TASK TO CARRY OUT =>
Look through the listing below for the line with "Task: Expand the 其它位置 other places panel" and the line with "You are a computer-use agent. The". Copy both, along with every line between them, exactly and with no pictures.
STORED DATA section start
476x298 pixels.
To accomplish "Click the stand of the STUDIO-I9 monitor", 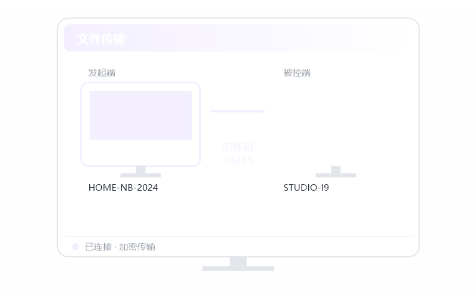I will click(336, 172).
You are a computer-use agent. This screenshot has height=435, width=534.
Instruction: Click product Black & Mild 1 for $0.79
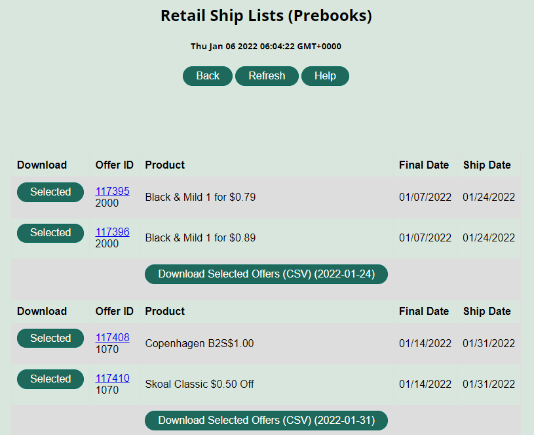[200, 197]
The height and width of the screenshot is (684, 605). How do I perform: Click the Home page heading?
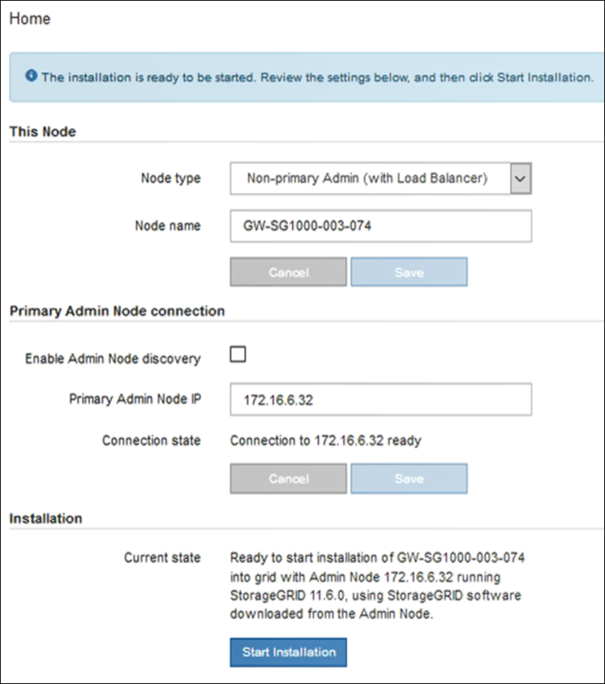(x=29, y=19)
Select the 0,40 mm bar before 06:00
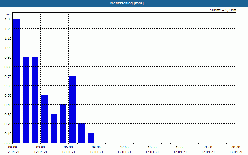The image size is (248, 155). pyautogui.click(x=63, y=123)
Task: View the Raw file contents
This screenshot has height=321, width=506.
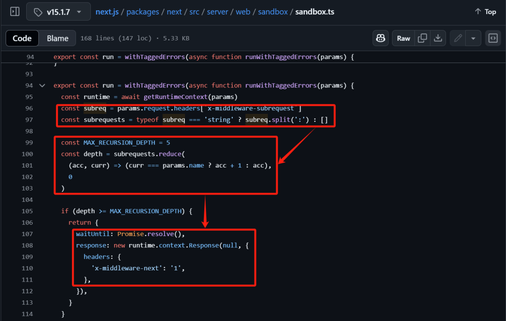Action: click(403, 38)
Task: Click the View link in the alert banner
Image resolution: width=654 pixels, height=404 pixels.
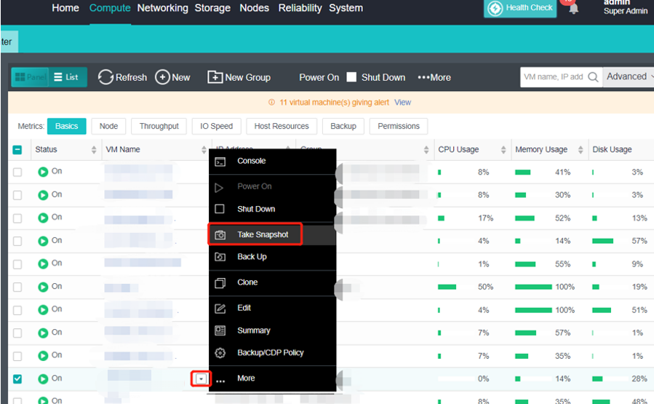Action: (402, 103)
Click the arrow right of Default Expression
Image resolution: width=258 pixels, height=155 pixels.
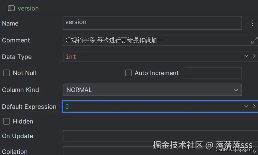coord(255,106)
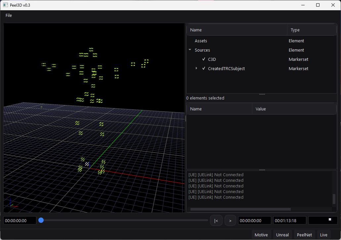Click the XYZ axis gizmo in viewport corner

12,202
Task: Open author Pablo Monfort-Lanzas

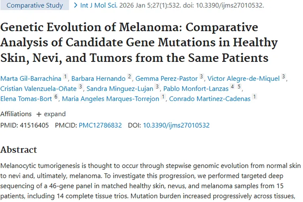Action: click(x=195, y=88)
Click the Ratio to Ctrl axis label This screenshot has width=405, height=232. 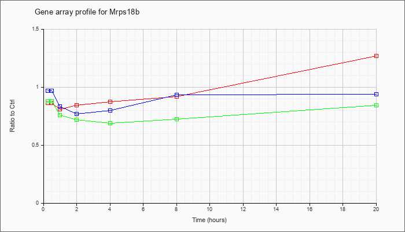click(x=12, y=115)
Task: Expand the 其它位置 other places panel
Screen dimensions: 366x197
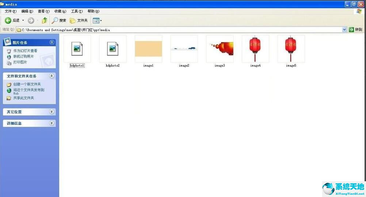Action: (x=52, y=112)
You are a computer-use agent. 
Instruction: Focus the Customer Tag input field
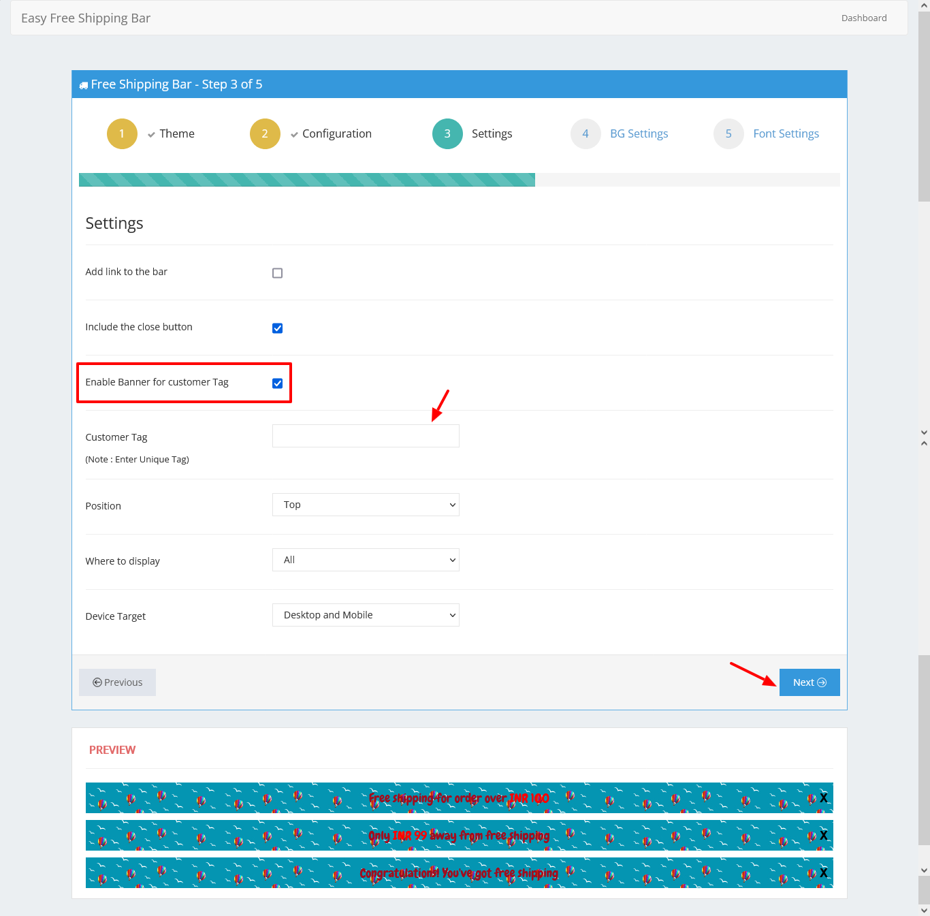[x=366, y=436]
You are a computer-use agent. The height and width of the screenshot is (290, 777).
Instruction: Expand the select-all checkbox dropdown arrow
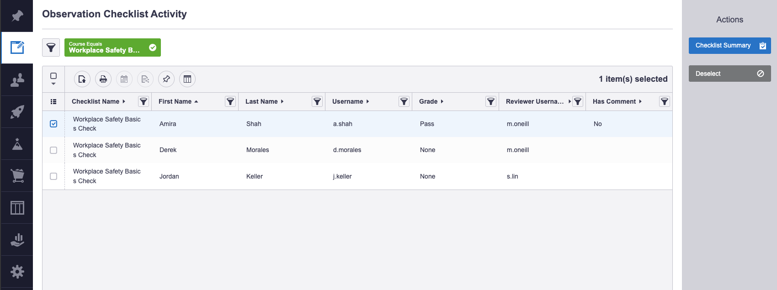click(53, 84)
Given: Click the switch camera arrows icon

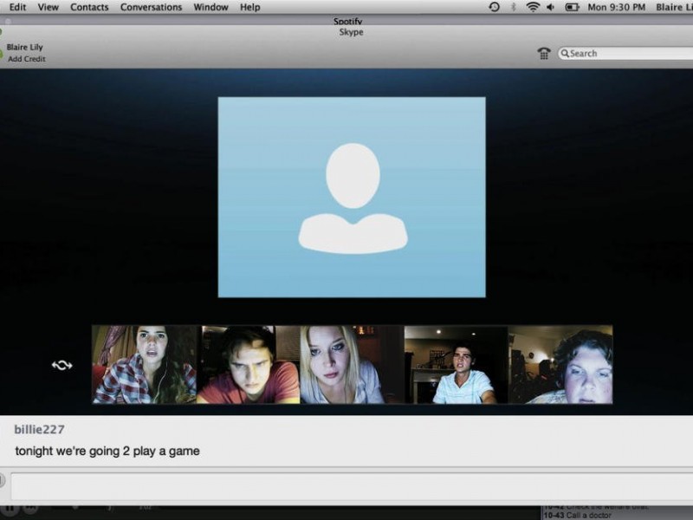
STORED DATA section end
SOLUTION FOR THIS PROBLEM =>
Task: Expand the 其它位置 other places panel
Screen dimensions: 366x197
Action: (x=52, y=112)
You are a computer-use agent. 
Instruction: Focus the Customer Tag input field
[x=366, y=436]
You are a computer-use agent. The height and width of the screenshot is (290, 777).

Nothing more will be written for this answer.